- _Records for the exercise_:
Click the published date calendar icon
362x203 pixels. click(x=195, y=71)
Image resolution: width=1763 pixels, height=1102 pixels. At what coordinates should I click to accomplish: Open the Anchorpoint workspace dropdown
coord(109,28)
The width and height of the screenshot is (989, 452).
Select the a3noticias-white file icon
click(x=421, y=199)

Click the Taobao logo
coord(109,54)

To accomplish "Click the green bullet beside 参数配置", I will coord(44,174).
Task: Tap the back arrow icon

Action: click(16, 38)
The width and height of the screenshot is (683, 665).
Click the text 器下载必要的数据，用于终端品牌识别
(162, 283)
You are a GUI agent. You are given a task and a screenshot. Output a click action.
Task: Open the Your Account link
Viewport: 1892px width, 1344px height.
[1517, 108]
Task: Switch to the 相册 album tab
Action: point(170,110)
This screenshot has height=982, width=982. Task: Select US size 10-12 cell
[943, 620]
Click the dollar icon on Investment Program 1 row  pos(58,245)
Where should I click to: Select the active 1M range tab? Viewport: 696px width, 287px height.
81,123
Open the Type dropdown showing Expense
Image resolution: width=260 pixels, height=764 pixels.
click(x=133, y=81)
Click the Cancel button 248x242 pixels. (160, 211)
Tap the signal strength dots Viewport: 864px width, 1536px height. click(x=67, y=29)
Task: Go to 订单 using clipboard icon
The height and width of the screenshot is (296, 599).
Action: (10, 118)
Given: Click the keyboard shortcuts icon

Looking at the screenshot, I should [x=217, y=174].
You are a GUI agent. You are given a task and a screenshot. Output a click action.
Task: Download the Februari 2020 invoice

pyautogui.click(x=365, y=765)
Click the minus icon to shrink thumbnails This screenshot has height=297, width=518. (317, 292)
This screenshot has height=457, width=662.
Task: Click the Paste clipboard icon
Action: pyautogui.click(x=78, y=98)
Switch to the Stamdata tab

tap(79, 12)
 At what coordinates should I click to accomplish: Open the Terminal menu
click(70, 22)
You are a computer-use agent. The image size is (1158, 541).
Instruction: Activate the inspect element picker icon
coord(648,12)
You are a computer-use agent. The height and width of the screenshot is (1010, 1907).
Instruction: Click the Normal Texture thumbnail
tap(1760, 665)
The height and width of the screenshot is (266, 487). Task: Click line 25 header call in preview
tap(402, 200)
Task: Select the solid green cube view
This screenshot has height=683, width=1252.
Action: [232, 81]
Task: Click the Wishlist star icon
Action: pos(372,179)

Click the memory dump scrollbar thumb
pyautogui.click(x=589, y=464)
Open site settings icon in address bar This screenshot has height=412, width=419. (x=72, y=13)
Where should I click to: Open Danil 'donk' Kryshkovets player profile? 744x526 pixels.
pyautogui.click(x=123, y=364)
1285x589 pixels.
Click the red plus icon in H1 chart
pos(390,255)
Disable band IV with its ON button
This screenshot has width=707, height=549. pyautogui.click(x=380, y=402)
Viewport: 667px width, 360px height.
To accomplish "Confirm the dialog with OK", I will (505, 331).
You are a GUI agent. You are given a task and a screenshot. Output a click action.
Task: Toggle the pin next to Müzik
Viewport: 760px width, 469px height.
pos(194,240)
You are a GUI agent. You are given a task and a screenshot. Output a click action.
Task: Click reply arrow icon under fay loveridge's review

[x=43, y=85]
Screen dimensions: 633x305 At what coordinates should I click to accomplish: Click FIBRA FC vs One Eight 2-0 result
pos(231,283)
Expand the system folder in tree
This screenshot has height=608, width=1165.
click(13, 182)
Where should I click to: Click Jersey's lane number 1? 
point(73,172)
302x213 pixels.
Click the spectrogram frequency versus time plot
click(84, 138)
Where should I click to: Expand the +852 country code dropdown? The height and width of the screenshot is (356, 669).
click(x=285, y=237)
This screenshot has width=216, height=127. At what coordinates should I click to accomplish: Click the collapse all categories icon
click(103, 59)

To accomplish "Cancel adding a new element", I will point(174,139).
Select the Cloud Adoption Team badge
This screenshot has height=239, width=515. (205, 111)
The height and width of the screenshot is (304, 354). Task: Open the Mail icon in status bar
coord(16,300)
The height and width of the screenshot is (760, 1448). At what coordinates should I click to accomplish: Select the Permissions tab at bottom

- _Exercise details_:
Reproduce each entry in the listing character for character.

- _Exercise solution_:
Click the published date calendar icon
362x203 pixels. click(x=195, y=71)
Image resolution: width=1763 pixels, height=1102 pixels. At what coordinates should I click to accomplish: Open the Anchorpoint workspace dropdown
coord(109,28)
The width and height of the screenshot is (989, 452).
Select the a3noticias-white file icon
click(x=421, y=199)

Click the Taobao logo
coord(109,54)

To accomplish "Click the green bullet beside 参数配置", I will coord(44,174).
Task: Tap the back arrow icon

Action: click(16, 38)
The width and height of the screenshot is (683, 665).
Click the text 器下载必要的数据，用于终端品牌识别
(162, 283)
You are a GUI agent. You are given a task and a screenshot. Output a click action.
Task: Open the Your Account link
Viewport: 1892px width, 1344px height.
[1517, 108]
Task: Switch to the 相册 album tab
Action: point(170,110)
This screenshot has height=982, width=982. Task: Select US size 10-12 cell
[943, 620]
Click the dollar icon on Investment Program 1 row  pos(58,245)
Where should I click to: Select the active 1M range tab? Viewport: 696px width, 287px height.
81,123
Open the Type dropdown showing Expense
Image resolution: width=260 pixels, height=764 pixels.
click(x=133, y=81)
Click the Cancel button 248x242 pixels. (160, 211)
Tap the signal strength dots Viewport: 864px width, 1536px height. click(x=67, y=29)
Task: Go to 订单 using clipboard icon
The height and width of the screenshot is (296, 599).
Action: (10, 118)
Given: Click the keyboard shortcuts icon

Looking at the screenshot, I should [x=217, y=174].
You are a GUI agent. You are given a task and a screenshot. Output a click action.
Task: Download the Februari 2020 invoice

pyautogui.click(x=365, y=765)
Click the minus icon to shrink thumbnails This screenshot has height=297, width=518. (317, 292)
This screenshot has height=457, width=662.
Task: Click the Paste clipboard icon
Action: pyautogui.click(x=78, y=98)
Switch to the Stamdata tab

tap(79, 12)
 At what coordinates should I click to accomplish: Open the Terminal menu
click(70, 22)
You are a computer-use agent. The image size is (1158, 541).
Instruction: Activate the inspect element picker icon
coord(648,12)
You are a computer-use agent. The height and width of the screenshot is (1010, 1907).
Instruction: Click the Normal Texture thumbnail
tap(1760, 665)
The height and width of the screenshot is (266, 487). Task: Click line 25 header call in preview
tap(402, 200)
Task: Select the solid green cube view
This screenshot has height=683, width=1252.
Action: [232, 81]
Task: Click the Wishlist star icon
Action: pos(372,179)

Click the memory dump scrollbar thumb
pyautogui.click(x=589, y=464)
Open site settings icon in address bar This screenshot has height=412, width=419. (x=72, y=13)
Where should I click to: Open Danil 'donk' Kryshkovets player profile? 744x526 pixels.
pyautogui.click(x=123, y=364)
1285x589 pixels.
Click the red plus icon in H1 chart
pos(390,255)
Disable band IV with its ON button
This screenshot has width=707, height=549. pyautogui.click(x=380, y=402)
Viewport: 667px width, 360px height.
To accomplish "Confirm the dialog with OK", I will (505, 331).
You are a GUI agent. You are given a task and a screenshot. Output a click action.
Task: Toggle the pin next to Müzik
Viewport: 760px width, 469px height.
pos(194,240)
You are a GUI agent. You are given a task and a screenshot. Output a click action.
Task: Click reply arrow icon under fay loveridge's review

[x=43, y=85]
Screen dimensions: 633x305 At what coordinates should I click to accomplish: Click FIBRA FC vs One Eight 2-0 result
pos(231,283)
Expand the system folder in tree
This screenshot has height=608, width=1165.
click(13, 182)
Where should I click to: Click Jersey's lane number 1? 
point(73,172)
302x213 pixels.
Click the spectrogram frequency versus time plot
click(84, 138)
Where should I click to: Expand the +852 country code dropdown? The height and width of the screenshot is (356, 669).
click(x=285, y=237)
This screenshot has width=216, height=127. At what coordinates should I click to accomplish: Click the collapse all categories icon
click(103, 59)

To accomplish "Cancel adding a new element", I will point(174,139).
Select the Cloud Adoption Team badge
This screenshot has height=239, width=515. (205, 111)
The height and width of the screenshot is (304, 354). Task: Open the Mail icon in status bar
coord(16,300)
The height and width of the screenshot is (760, 1448). At what coordinates should I click to accomplish: Select the Permissions tab at bottom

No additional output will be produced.